● **Directions for this task**: In the records that follow, show each line where the word "agent" is present.

------ Available data

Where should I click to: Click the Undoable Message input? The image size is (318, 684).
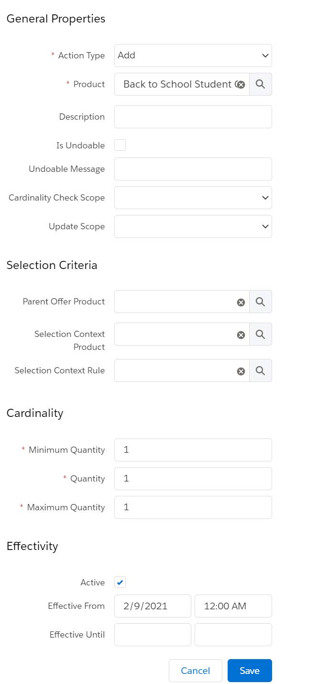tap(193, 169)
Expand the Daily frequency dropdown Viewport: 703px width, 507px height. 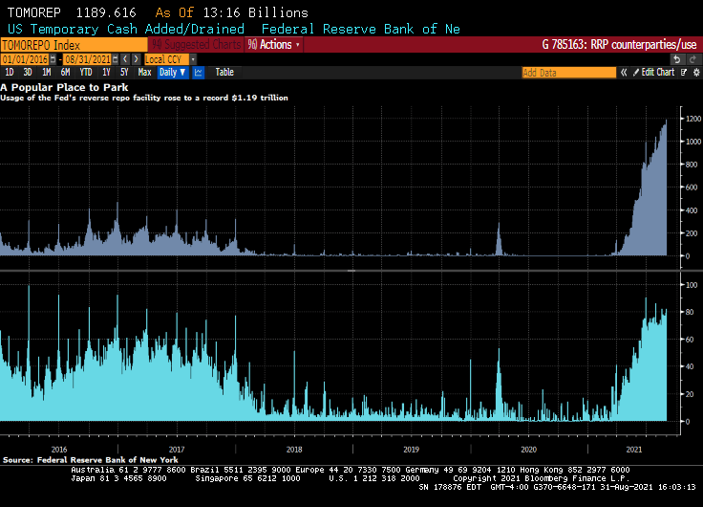click(x=173, y=73)
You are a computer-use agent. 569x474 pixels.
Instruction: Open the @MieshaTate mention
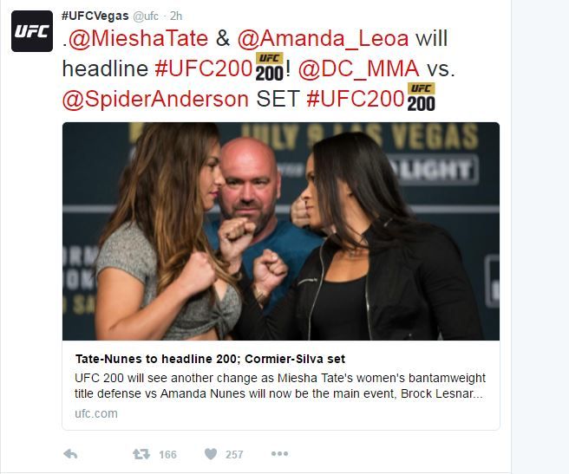click(138, 38)
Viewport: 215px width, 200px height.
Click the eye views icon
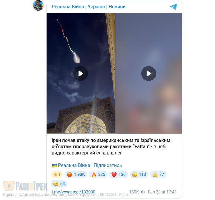point(143,192)
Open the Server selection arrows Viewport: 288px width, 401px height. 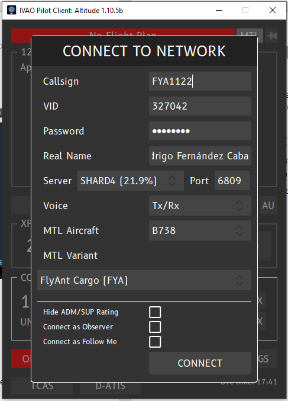tap(172, 181)
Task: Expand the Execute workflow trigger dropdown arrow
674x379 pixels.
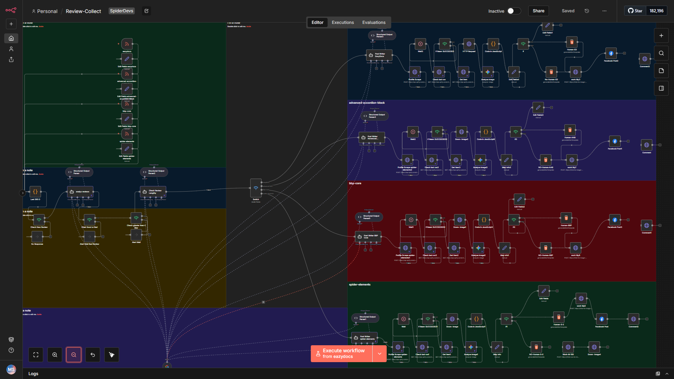Action: [379, 354]
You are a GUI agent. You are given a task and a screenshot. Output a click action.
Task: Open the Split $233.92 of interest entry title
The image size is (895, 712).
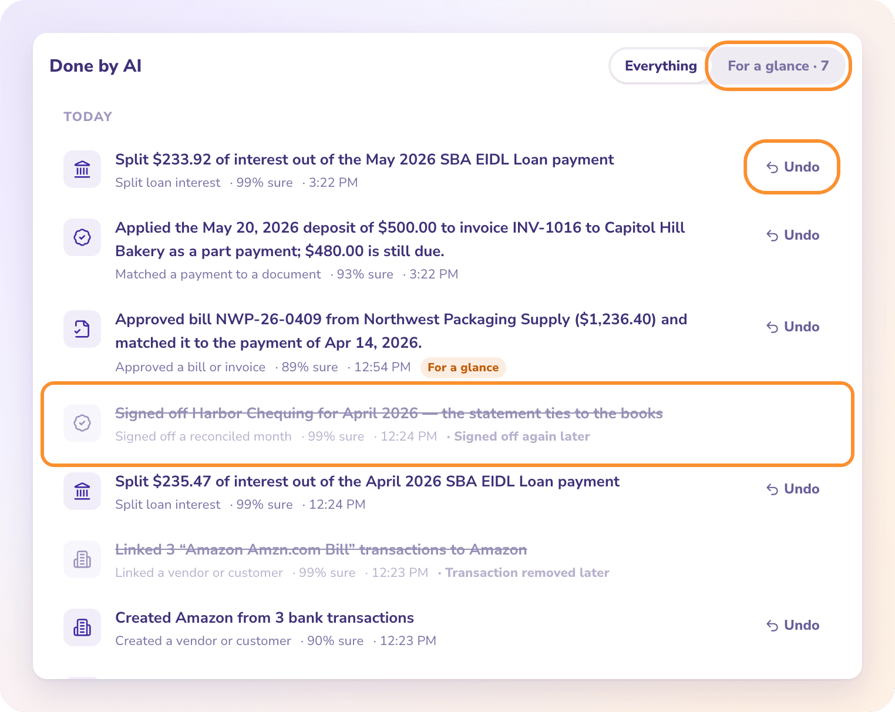364,159
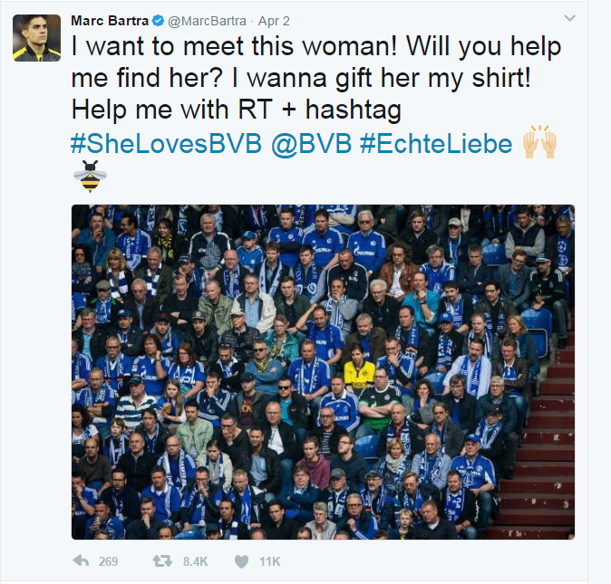The height and width of the screenshot is (584, 611).
Task: Enlarge the stadium crowd photo
Action: (322, 371)
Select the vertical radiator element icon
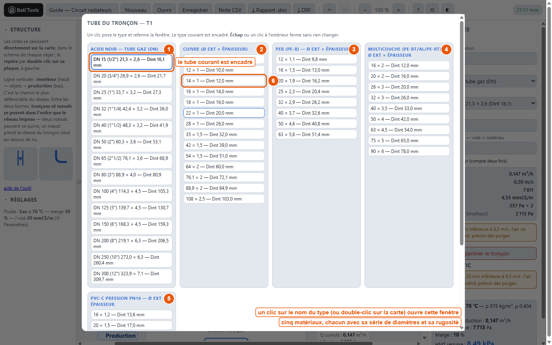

------------

● **Exercise answer**:
You are a computer-use agent. 569x474 pixels.
You are a GUI agent. You are given a task and a screenshot. Output a click action.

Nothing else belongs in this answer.